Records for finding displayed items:

»»

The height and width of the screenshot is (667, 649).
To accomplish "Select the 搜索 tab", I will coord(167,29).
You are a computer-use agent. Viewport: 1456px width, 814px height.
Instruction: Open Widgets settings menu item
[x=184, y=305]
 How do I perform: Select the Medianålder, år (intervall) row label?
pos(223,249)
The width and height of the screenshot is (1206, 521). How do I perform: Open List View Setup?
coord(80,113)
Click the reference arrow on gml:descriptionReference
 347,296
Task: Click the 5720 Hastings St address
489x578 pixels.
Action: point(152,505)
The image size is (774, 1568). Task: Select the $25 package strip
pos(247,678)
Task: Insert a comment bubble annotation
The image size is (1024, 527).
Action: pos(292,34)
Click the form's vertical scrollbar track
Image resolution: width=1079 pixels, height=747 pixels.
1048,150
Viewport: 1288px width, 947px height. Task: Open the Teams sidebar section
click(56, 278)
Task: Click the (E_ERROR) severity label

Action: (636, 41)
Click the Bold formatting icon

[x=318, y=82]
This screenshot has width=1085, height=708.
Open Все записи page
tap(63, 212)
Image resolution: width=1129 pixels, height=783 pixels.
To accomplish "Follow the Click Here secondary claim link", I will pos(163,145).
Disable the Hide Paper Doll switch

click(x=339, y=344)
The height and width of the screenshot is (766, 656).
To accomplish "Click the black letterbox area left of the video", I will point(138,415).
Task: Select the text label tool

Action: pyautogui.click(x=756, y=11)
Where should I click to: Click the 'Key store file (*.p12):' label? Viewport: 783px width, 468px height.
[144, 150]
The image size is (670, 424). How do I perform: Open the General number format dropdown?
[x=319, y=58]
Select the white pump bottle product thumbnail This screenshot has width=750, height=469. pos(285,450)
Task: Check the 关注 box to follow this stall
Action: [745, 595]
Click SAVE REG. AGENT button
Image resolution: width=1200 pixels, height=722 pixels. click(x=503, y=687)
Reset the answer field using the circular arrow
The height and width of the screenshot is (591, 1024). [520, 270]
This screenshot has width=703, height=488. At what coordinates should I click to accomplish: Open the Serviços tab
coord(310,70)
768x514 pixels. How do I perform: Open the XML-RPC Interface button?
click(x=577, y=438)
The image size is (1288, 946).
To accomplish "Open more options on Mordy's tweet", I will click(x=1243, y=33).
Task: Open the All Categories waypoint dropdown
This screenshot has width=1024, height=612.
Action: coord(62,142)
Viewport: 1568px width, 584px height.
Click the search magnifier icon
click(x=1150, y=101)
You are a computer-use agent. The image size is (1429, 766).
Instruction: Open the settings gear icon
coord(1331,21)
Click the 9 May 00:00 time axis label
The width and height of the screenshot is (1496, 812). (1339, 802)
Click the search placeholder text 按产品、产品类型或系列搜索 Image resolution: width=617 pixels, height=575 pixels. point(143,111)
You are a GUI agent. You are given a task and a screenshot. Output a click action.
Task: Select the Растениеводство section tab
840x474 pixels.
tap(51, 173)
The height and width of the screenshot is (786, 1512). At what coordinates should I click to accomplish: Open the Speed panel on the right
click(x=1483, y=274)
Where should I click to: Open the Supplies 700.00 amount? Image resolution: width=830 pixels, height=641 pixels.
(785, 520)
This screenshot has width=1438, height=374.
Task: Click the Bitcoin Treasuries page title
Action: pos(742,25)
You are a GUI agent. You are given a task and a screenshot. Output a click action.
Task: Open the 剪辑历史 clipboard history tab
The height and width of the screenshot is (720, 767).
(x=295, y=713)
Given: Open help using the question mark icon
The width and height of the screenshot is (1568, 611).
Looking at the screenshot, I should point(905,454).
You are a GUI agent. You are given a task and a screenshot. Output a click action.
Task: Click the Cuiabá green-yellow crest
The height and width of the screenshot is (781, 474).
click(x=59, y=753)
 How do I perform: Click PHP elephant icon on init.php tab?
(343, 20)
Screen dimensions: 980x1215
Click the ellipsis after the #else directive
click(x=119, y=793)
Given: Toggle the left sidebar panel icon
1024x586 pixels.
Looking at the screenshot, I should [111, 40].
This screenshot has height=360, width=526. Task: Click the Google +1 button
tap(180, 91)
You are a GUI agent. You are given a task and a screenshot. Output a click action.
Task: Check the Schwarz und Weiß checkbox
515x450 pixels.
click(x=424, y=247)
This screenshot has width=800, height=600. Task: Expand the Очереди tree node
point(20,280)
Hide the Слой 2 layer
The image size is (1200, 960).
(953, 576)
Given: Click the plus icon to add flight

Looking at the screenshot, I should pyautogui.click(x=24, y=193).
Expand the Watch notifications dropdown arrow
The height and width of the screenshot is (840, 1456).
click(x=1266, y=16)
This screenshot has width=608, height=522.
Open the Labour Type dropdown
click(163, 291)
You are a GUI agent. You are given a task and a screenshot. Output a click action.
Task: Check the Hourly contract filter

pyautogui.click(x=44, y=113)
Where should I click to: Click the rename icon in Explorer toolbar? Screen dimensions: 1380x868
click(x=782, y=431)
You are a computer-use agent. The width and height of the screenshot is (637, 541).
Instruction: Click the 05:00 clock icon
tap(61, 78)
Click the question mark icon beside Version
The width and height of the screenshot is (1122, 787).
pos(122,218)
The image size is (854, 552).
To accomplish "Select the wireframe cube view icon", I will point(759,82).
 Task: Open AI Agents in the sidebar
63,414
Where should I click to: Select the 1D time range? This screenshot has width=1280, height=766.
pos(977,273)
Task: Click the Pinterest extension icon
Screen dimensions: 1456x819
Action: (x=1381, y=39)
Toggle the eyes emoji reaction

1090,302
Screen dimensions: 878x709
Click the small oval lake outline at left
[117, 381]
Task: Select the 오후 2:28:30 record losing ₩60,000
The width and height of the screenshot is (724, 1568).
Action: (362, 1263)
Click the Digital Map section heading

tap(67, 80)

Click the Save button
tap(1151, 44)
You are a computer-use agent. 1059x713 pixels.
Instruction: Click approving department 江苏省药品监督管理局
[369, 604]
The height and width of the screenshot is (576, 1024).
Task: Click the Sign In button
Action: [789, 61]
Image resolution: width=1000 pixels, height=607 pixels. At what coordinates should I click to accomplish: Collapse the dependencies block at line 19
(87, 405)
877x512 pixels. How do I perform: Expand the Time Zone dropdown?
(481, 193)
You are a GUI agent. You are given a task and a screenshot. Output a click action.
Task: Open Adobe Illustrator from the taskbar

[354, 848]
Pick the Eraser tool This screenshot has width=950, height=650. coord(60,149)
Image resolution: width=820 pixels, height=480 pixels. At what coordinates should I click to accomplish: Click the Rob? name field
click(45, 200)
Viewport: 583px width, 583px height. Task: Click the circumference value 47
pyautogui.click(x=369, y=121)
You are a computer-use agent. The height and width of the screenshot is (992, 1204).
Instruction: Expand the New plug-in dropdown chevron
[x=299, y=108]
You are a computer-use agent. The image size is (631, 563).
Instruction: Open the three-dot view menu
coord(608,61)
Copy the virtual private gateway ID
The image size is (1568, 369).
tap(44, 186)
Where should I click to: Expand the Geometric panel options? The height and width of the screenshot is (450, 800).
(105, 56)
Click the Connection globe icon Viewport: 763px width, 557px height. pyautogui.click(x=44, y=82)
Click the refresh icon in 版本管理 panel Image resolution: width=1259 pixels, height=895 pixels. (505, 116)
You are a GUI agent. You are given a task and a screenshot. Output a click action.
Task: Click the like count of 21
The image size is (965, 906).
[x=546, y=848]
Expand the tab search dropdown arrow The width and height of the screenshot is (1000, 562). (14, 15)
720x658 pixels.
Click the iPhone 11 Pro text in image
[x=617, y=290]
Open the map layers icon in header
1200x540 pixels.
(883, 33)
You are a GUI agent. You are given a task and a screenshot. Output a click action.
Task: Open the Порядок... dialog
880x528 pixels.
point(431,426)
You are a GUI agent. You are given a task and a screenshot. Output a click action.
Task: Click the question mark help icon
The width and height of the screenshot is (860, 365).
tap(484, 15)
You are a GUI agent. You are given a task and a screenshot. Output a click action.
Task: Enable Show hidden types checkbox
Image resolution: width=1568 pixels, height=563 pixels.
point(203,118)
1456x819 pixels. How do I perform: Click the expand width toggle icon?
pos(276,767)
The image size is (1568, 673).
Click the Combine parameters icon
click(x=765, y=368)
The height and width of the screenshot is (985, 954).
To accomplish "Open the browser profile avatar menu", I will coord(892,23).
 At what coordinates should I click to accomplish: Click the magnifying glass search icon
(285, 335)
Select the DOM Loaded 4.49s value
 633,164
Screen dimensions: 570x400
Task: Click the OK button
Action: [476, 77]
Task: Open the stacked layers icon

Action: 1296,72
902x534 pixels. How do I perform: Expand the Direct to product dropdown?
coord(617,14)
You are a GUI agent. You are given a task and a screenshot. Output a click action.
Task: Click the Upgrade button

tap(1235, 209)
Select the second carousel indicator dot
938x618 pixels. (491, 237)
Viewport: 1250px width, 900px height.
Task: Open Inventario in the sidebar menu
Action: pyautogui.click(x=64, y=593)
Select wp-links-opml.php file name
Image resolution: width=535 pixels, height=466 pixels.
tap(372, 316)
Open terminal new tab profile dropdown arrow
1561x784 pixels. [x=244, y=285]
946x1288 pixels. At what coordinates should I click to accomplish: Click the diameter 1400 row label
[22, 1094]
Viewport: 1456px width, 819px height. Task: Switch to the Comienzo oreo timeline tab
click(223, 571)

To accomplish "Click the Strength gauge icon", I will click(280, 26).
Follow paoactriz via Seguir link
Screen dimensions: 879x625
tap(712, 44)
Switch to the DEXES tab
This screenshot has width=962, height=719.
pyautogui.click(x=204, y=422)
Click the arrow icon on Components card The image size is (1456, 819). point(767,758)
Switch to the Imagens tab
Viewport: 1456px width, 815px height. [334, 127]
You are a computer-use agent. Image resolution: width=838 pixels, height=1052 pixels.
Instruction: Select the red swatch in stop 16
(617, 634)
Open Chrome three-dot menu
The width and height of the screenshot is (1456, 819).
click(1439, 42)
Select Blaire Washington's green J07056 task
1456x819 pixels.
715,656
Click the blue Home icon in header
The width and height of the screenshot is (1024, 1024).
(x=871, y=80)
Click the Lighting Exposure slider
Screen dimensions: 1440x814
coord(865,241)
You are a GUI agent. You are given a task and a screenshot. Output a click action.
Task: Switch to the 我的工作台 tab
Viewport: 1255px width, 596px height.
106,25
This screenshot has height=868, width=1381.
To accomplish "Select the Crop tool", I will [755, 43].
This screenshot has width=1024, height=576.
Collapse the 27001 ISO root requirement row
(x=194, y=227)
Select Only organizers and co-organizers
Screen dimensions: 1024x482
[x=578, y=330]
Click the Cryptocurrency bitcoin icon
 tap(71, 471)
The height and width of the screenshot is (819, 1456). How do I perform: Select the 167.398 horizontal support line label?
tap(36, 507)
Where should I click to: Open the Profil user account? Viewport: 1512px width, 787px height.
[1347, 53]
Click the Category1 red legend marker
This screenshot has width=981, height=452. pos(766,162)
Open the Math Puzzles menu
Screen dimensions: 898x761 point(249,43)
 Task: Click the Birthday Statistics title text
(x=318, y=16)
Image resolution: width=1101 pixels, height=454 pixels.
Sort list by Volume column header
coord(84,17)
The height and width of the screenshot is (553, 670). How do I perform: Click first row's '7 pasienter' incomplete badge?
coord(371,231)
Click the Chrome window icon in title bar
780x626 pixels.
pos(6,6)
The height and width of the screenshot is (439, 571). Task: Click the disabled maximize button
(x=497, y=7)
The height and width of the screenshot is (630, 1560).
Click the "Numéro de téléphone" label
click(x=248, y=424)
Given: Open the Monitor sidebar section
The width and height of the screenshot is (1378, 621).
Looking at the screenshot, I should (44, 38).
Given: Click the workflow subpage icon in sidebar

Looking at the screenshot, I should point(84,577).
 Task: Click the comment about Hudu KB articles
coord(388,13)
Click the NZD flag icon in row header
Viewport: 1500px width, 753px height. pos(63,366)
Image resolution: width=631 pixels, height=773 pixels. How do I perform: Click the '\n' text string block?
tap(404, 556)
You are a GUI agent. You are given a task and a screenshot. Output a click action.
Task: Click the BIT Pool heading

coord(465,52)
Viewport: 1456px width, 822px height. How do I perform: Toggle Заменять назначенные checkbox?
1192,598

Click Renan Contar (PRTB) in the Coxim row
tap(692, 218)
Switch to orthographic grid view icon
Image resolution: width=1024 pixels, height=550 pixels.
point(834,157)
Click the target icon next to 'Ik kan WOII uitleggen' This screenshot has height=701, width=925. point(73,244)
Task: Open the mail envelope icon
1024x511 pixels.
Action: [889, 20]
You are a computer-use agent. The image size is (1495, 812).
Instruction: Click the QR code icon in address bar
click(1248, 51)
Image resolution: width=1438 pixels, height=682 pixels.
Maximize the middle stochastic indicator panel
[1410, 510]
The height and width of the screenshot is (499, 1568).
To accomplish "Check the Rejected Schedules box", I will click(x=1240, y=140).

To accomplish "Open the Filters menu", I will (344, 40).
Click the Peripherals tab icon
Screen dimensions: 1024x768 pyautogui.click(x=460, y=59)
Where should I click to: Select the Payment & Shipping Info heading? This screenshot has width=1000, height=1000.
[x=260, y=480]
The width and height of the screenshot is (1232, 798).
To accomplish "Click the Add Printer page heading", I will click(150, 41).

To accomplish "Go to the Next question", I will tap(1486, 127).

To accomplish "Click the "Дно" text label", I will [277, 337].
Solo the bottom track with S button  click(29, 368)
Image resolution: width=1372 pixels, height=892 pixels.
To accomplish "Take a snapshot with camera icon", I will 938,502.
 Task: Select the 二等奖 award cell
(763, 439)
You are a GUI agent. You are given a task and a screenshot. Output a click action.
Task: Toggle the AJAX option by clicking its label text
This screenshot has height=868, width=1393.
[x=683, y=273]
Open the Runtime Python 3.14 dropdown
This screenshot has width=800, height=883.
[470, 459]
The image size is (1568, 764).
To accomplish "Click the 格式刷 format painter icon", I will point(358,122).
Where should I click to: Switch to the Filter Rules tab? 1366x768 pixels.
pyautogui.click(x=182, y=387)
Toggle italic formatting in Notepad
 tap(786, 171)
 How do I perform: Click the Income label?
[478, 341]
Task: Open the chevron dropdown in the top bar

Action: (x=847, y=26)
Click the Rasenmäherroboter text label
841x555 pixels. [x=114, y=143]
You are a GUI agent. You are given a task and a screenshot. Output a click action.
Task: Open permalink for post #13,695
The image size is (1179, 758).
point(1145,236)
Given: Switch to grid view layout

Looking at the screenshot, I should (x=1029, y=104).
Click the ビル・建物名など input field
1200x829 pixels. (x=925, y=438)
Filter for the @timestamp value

««

# Exercise goal
Lay out everything from the start of the data down to the line containing "coord(80,113)" as a JSON list of strings, one string per line, omitting blank lines.

# Exercise response
[
  "The height and width of the screenshot is (667, 649).",
  "To accomplish \"Select the 搜索 tab\", I will coord(167,29).",
  "You are a computer-use agent. Viewport: 1456px width, 814px height.",
  "Instruction: Open Widgets settings menu item",
  "[x=184, y=305]",
  " How do I perform: Select the Medianålder, år (intervall) row label?",
  "pos(223,249)",
  "The width and height of the screenshot is (1206, 521). How do I perform: Open List View Setup?",
  "coord(80,113)"
]